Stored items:
= = = =

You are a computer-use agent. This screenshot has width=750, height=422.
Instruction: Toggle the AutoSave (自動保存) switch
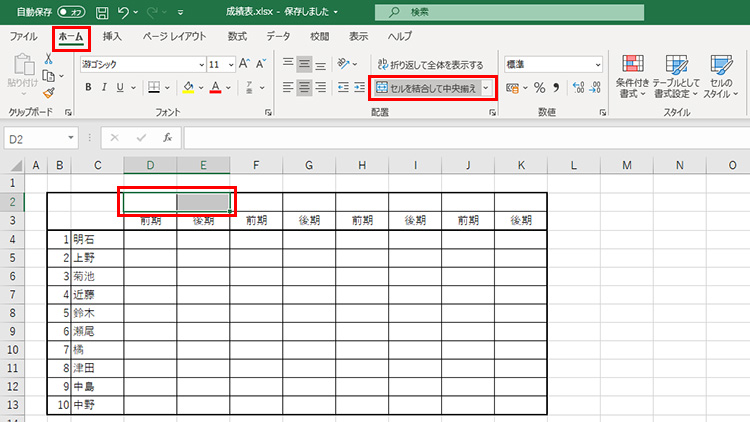point(70,12)
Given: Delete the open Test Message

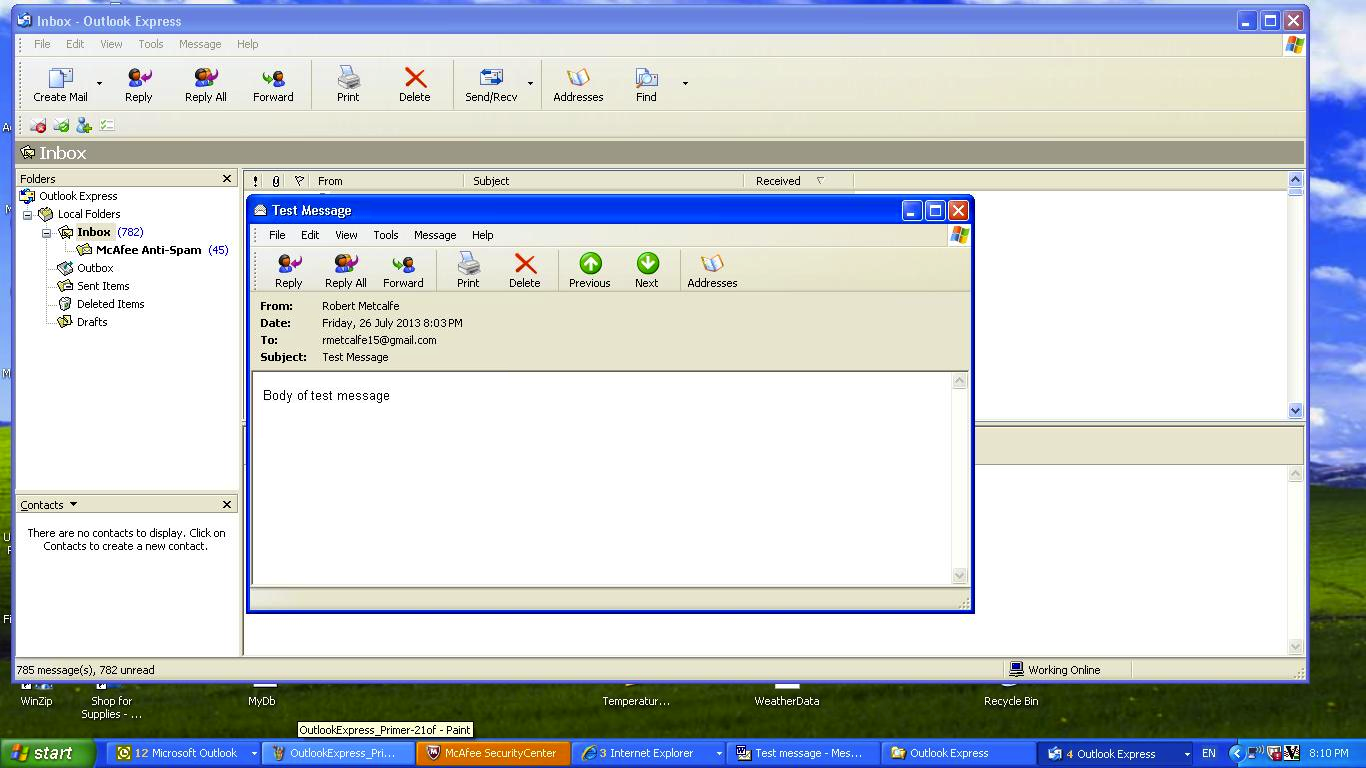Looking at the screenshot, I should 524,270.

= = = =

Output every entry above exactly, minus the pictures.

You are a computer-use agent. This screenshot has width=750, height=422.
Instruction: Toggle the AutoSave (自動保存) switch
point(70,12)
Given: Delete the open Test Message

Looking at the screenshot, I should 524,270.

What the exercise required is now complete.